Does the Gene Affect How the Disease Progresses?
The specific mutation a person carries can shape the type of symptoms they develop and when those symptoms begin. C9orf72 carriers, for example, are more likely to develop a mix of behavioral changes and motor neuron symptoms, sometimes resembling ALS. GRN mutation carriers tend to present with language difficulties or asymmetric brain atrophy, where one side of the brain is more affected than the other. MAPT mutations more often cause the classic behavioral variant, with personality changes and impaired social judgment appearing first.

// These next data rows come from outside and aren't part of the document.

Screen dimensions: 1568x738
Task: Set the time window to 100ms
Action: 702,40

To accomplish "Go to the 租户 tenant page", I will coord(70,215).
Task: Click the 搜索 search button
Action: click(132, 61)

Age of onset also varies by gene. MAPT mutations tend to cause earlier symptoms, sometimes in the 40s or even late 30s. GRN and C9orf72 mutations have wider ranges, with onset typically between the 50s and 70s. These are averages, though. Even within the same family carrying the same mutation, one person might develop symptoms at 45 and a sibling at 65.
Gene-Targeted Treatments in Development
The strong genetic basis of many FTD cases has opened the door to therapies that target the root cause rather than just managing symptoms. The most advanced work focuses on GRN mutations. Because the problem is insufficient progranulin protein, the therapeutic logic is straightforward: restore progranulin levels in the brain.
One approach uses a viral vector to deliver working copies of the GRN gene directly into the central nervous system through a single injection at the base of the skull. A phase 1/2 clinical trial (NCT04408625) has shown this gene therapy to be generally safe and well tolerated in early results. Other programs are testing antibodies that prevent progranulin from being broken down too quickly, effectively raising its levels through a different mechanism.
For C9orf72 carriers, therapies in development aim to silence the toxic RNA produced by the expanded repeat sequence. These are earlier in the pipeline but represent a fundamentally different kind of treatment than anything previously available for dementia. None of these therapies are approved yet, but they underscore why genetic testing matters: knowing your mutation type may determine which clinical trials or future treatments apply to you.